Michael Dell’s attempt to take over the company that bears his name hit two stumbling blocks over the weekend, as separate bids from The Blackstone Group and major stockholder Carl C. Icahn sought to displace Dell’s offer of $24.4 billion.
Last month, Michael Dell, with support from Silver Lake Partners, revealed his offer to take back control of the PC manufacturer with plans to eventually take the company private. The board of directors took the offer under consideration and implemented a special committee to request and gauge additional bids during a 45-day go-shop period.
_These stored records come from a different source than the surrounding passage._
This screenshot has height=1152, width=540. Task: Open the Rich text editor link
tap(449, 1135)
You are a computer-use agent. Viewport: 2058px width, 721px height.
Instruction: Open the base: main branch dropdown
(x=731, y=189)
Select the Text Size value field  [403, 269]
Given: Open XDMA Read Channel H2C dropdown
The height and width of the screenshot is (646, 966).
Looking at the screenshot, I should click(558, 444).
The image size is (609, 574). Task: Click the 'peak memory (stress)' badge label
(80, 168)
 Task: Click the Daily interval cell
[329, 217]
“Pursuant to the existing merger agreement, subject to certain requirements, the special committee has the right to terminate the agreement in order to accept a superior proposal,” Dell stated in a release. “The special committee has not determined that either the Blackstone proposal or the Icahn proposal in fact constitutes a superior proposal under the existing merger agreement and neither is at this stage sufficiently detailed or definitive for such a determination to be appropriate. There can be no assurance that either proposal will ultimately lead to a superior proposal.”
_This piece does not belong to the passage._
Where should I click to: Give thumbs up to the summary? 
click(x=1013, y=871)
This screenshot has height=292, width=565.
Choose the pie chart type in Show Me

Blackstone stated that it would bump Michael Dell’s offer of $13.65 per share to $14.25 and both Blackstone and Icahn said that they would keep the company public if they took the helm.
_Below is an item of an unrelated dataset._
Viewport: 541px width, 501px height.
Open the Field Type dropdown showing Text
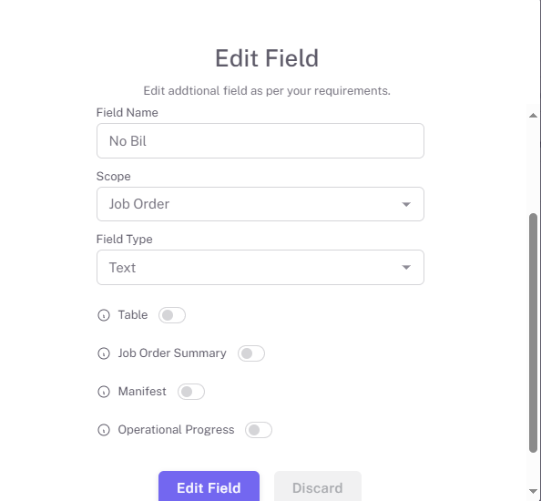[x=260, y=268]
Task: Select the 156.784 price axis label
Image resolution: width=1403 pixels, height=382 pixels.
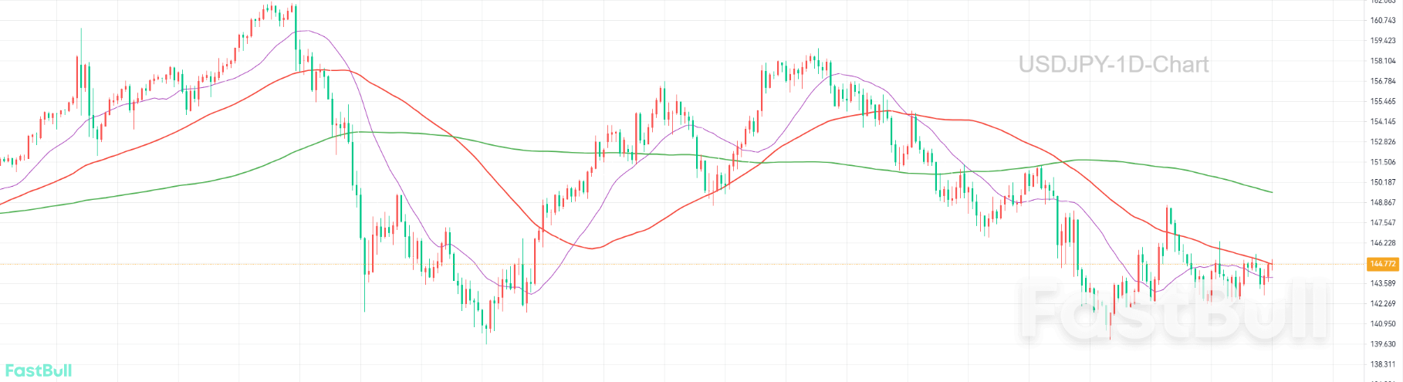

In a letter to the board, Southeastern Asset Management, one of Dell’s largest shareholders said that “the board of directors appears to have dismissed better alternatives for public owners and selected a transaction, which has been publicly derided by shareholders as opportunistic and grossly undervalued, that favors management. We reiterate our demand that the board of directors pursue proposals that are more favorable to shareholders.”